That's a good analysis, Ariel (and thanks for compliments!). Maybe, then, as utrehous suggests, "the easy life for a woman" (as opposed to washing dishes and having lots of babies, or maybe working in the fields).


----------



## Ariel Knightly

William Stein said:


> That's a good analysis, Ariel (and thanks for compliments!). Maybe, then, as utrehous suggests, "the easy life for a woman" (as opposed to washing dishes and having lots of babies, or maybe working in the fields).


And the reader would have to decide what's meant by "the easy life for a woman." Perfect!


----------



## Audie

Vanda said:


> Sorry, I should have added : mulher.
> 
> Vida fácil por vida fácil: la dolce vita!





Ariel Knightly said:


> To me, she might have just invented a new expression by inverting an existing one and leaving its former meaning less explicit. The original expression was _vida de mulher fácil_ and it means something similar to _a whore's life_. The one she invented is _vida fácil de mulher_ and it seems to focus on the easy aspect of her life, without stressing the fact that she was a prostitute.
> ----
> And I still like William's translation.


By "the original expression" wouldn't you mean '_mulher de vida fácil'_, which I think was what Vanda meant in the post above?


----------



## Ariel Knightly

Audierunt said:


> By "the original expression" wouldn't you mean '_mulher de vida fácil'_, which I think was what Vanda meant in the post above?
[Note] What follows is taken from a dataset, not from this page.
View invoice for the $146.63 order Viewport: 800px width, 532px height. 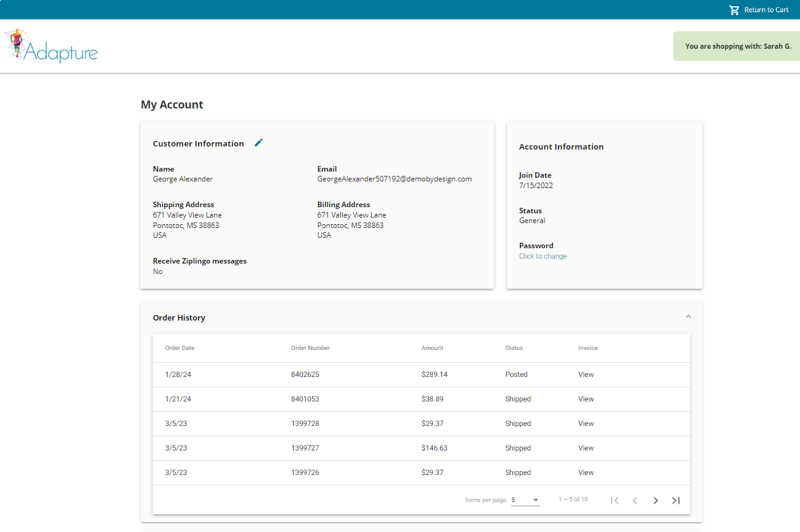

No, I really meant _vida de mulher fácil_ because I had the expression _mulher fácil_ in mind. But you're right, _mulher de vida fácil_ is probably the original phrase whose inversion resulted in the formation of _vida fácil de mulher_, which doesn't seem to have any explicit sexual connotation. I don't think it changes the quality of the translations suggested by William and Utrehou, though.


----------



## Vós

Não li o livro, mas a prostituição não é vida fácil (para as que se vendem por pouco) é necessário ter categoria para cobrar caro e fazer ter custo-benefício.

Daí a habilidade dela.


----------